By the end of the hour, Chuck is reduced to a trembling depressive. He intentionally kicks over a kerosene lamp — the “Lantern” of the episode title — and the scene cuts to outside, as we see the house go up in flames.

There were other elements to this episode, most crucially a thriller-movie escapade in which Nacho planned to ambush and murder Hector, only to have Hector collapse before Nacho could enact his plan and — sweet irony — Gus Fring ends up saving Hector’s dreadful life. What about Mike? Mike wasn’t around, but he’ll be back next season in full force.
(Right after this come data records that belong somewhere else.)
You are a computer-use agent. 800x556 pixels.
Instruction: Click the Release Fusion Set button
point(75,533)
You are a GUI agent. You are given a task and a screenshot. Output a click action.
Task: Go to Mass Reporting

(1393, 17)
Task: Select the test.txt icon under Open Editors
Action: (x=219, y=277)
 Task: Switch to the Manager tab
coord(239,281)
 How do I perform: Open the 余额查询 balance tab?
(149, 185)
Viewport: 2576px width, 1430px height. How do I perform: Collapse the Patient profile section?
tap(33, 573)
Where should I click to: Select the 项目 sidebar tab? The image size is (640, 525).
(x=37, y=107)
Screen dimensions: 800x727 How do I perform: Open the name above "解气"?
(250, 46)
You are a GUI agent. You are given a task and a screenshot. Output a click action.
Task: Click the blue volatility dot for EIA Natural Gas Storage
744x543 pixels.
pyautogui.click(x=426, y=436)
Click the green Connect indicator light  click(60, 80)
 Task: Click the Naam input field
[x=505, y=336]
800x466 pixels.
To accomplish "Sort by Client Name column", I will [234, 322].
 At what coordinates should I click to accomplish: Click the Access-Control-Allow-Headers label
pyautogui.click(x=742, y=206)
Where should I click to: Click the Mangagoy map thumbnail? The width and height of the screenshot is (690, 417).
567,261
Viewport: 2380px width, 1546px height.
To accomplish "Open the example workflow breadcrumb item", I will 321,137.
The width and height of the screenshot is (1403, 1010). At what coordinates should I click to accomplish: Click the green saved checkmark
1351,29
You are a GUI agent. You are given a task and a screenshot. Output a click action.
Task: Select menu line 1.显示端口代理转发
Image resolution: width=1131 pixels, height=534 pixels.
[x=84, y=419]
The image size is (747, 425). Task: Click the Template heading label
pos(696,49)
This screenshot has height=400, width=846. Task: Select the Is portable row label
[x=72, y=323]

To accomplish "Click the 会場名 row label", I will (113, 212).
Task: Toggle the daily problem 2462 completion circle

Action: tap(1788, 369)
Chuck, I’m assuming, will not be back next season. It doesn’t seem likely that Better Call Saul would do with Chuck what Homeland did with Peter Quinn — raise him from death to live another highly improbable day. If Chuck’s death is final, let’s appreciate how superb Michael McKean has been in every scene he’s had here. And then, remorselessly, let’s begin looking forward to the ongoing destruction of Jimmy McGill’s soul. Few TV shows have given me as much pleasure this season as Better Call Saul has.